I m building a little multiple choice app. The below two options are generated from a query. After one of them is pressed, ajax sends data to a table, the "next" button is inserted and when pressed two more options are available.

I just noticed that if an element with the id="4" and class="pick" is copied and inserted in the html through the inspect element option, id 4 can be voted over and over ... wwhat's a good way to prevent this?

<ul class="thisClass">
    <li class="first"><a href="#" class="pick" id="4">mercedes</a></li>
    <li class="last"><a href="#" class="pick" id="8">alfa romeo</a></li>          

</ul>

The jQuery

$('.thisClass').on('click', '.pick', function(e) {
    e.preventDefault;

    var pickID = $(this).attr('id');
    var notPickID = $('.pick').not('#' + pickID).attr('id');

  $.ajax({
         type: "POST",
         url: "http://mywebsite.com/index.php/home/user_pick",
         data: {pick : pickID, notPick : notPickID},
         success:
              function(data){

                $("ul.thisClass").html(data.content);

                $("div#next_button").html('<a href="#" class="next" id="next">Next</a>');

              }
          });
     return false;
});
有帮助吗?

解决方案

You need to send back to the server all the info needed to ensure there are no duplicates.

  1. The userID
  2. The surveyID
  3. The questionID
  4. The answerID

When you get the values on the server items 1, 2, & 3 must be a unique combination... otherwise the user is trying to submit multiple answers (intentional or otherwise).
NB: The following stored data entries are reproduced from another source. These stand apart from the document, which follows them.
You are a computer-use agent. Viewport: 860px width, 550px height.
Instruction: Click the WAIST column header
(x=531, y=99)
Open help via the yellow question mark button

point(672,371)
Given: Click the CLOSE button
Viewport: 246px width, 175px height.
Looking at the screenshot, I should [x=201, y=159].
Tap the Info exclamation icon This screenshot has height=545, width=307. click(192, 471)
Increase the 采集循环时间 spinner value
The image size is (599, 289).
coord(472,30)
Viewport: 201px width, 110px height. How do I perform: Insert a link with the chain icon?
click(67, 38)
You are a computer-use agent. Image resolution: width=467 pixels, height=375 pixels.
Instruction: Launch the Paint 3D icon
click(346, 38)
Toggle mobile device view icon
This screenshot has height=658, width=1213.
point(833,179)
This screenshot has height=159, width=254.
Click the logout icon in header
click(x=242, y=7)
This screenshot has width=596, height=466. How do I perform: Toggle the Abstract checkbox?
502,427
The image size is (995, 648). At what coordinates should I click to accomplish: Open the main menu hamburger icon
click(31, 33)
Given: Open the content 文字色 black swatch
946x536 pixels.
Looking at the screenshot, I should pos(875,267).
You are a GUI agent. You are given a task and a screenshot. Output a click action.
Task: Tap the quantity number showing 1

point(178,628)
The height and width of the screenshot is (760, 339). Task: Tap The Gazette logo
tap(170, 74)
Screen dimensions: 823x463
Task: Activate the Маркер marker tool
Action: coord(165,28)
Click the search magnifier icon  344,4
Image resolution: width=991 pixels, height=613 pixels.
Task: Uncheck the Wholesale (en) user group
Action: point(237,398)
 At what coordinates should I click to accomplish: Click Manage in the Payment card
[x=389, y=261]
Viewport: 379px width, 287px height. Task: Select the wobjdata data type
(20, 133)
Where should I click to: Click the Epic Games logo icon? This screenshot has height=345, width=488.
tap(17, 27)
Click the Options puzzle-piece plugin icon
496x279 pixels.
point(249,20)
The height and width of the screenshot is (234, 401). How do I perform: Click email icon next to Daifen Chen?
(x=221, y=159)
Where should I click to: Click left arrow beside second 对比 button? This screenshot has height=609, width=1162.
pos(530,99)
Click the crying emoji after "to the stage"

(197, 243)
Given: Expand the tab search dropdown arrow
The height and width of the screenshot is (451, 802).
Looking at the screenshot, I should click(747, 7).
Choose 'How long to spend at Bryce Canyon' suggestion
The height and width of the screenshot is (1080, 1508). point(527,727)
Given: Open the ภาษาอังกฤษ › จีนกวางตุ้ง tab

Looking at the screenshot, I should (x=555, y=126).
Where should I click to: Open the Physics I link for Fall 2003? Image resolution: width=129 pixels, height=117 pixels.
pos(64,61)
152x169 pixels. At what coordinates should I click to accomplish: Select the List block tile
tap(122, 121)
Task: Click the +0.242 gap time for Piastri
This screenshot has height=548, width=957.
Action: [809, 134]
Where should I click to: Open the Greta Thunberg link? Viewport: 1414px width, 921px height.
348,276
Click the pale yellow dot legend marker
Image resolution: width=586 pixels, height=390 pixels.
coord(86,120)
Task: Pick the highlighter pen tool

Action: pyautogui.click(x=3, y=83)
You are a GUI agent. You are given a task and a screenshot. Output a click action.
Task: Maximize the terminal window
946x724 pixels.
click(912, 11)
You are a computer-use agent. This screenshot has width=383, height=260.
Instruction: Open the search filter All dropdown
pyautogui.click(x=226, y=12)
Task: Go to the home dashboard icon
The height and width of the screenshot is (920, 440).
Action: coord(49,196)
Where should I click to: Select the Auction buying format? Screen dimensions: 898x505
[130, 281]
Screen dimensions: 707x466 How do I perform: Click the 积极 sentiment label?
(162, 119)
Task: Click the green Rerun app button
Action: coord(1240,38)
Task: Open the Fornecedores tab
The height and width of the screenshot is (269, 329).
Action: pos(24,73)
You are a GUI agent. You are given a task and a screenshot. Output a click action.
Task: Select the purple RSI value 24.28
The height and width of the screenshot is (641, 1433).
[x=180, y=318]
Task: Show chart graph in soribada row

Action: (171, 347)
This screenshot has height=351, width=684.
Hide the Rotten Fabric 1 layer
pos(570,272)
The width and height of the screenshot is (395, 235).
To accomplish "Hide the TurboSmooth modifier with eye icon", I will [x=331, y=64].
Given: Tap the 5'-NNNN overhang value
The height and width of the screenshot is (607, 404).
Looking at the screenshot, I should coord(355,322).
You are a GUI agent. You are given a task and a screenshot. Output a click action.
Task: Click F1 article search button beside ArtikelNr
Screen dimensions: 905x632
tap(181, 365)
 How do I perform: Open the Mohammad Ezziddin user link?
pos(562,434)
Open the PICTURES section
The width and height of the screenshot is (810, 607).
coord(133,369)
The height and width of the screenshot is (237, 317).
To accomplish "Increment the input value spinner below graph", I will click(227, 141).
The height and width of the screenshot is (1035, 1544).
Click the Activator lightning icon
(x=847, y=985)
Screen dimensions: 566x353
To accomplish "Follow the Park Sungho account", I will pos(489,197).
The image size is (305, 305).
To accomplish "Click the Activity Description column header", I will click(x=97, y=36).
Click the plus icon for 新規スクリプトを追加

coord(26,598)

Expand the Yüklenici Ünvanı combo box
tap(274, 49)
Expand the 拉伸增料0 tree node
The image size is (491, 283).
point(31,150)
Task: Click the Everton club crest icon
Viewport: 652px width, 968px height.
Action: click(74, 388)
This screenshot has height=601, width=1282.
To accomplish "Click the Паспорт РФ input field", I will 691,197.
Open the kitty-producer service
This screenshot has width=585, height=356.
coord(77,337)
Note: That if your questions are not tied to a survey consider #2 above as optional when determining uniqueness.

In addition... once you've registered the user's answer to a given question you could have your AJAX return a flag that tells you that your JavaScript code should disable that question or display it in a "done" state so that the user doesn't try to re-answer it.

其他提示

In fact, they don't need to copied and inserted in the html through the inspect element option to "hack" your website, just send a POST request with data {pick : pickID, notPick : notPickID} to http://mywebsite.com/index.php/home/user_pick and your website is down. You must do the validation at server side.

A good approach to solve this problem is to prevent multiple pick from the same user (or same IP address if your picking system do not require an account), get the UserID or UserIP in your controller to check if the user is picked or not.